In an update to Dr. Thompson, Dr. Neal Prater, Charles A. Dana Professor Emeritus of English, reported about PC English graduate Walter Wells, “who served in various capacities (editor, managing editor, and executive editor) with the International Herald Tribune“. PC awarded him with an honorary degree sometime in the 1970′s or 80′s; he also gave the commencement address that day in which he praised the liberal arts education he got at PC and argued against specialization. In 2006 he was awarded the French Legion of Honor, a rare award for someone, not French. Dr.
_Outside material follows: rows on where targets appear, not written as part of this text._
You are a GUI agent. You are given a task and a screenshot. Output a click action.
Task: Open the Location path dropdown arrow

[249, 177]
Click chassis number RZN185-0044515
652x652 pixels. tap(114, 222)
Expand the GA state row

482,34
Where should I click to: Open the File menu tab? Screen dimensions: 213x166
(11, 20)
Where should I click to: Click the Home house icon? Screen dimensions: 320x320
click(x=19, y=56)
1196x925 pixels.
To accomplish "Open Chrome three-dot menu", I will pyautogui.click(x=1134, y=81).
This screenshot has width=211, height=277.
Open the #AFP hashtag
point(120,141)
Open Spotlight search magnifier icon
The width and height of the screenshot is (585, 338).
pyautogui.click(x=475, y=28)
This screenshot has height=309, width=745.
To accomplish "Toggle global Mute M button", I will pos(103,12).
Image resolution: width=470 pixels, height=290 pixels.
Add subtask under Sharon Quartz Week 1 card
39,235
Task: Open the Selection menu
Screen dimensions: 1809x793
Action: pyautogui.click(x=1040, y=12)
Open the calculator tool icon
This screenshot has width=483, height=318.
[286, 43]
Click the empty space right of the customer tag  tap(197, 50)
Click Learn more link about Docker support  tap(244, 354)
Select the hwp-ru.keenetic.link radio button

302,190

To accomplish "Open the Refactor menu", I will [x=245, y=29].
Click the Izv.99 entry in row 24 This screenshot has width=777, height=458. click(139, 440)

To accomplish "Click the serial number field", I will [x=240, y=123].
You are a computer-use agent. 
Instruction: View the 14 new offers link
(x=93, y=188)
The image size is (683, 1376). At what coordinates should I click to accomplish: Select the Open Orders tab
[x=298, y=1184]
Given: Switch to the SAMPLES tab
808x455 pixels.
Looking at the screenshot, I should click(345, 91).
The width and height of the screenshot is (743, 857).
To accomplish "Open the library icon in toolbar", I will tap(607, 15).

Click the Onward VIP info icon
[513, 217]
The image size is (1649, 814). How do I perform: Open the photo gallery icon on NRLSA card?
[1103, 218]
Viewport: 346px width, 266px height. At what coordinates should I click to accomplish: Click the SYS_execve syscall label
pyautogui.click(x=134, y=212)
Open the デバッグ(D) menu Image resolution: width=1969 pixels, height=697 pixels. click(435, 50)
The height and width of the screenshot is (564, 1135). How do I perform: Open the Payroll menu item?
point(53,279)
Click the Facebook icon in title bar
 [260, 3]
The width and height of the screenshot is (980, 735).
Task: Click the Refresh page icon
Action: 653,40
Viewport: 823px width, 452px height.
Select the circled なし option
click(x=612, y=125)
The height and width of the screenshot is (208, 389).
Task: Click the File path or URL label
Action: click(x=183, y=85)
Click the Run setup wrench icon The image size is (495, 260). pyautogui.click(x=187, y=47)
Prater added, “Walter insisted that all the education he needed to run an international newspaper was the education he got at PC (he was a really great English major) and the experience he earned as editor of The Blue Stocking. He never took a journalism course in his life and over the years urged us to resist the temptation to introduce journalism courses into the English department offerings.”

Class of 1961

Donald Kay, born in Anderson SC in 1939, received the B.A. degree magna cum laude from Presbyterian College in 1961; the M.A. degree with Phi Kappa Phi honors from the University of Tennessee in 1963; the Ph.D. degree from the University of Tennessee in 1967.  He served 15 years and rose from Assistant Professor to Professor of English at The University of Alabama (Tuscaloosa’s historic campus), and then spent five years at Randolph-Macon Woman’s College and as a Visiting Professor at Lynchburg College before going to the University of South Carolina when his wife, Carol McGinnis Kay, who was Dean at R-MWC, became Dean of the College of Humanities and Social Sciences and the School of Music.  He spent 15 years at Carolina before retiring in 2003 as Director of Development Research.  As well as publishing over two dozen scholarly articles in such journals of The Philological Quarterly, he is the author of Short Fiction in “The Spectator” (University of Alabama Press) and Editor of A Provision of Human Nature: Essays on Fielding and Others published by the University of Alabama Press and Co-Editor of The Unknown Samuel Johnson published by the University of Wisconsin Press.  He was formerly the Executive Director of the South Atlantic Modern Language Association (SAMLA) and Editor of The South Atlantic Review.  His son, David McGinnis Kay, an attorney in Atlanta, was a Presidental Scholar at the University of Southern California and later received a J.D. degree from Emory University.  Dr. Kay travels often—on Cunard and Holland America ships—and his favorite city is London, where he is a member of the Lansdowne Club.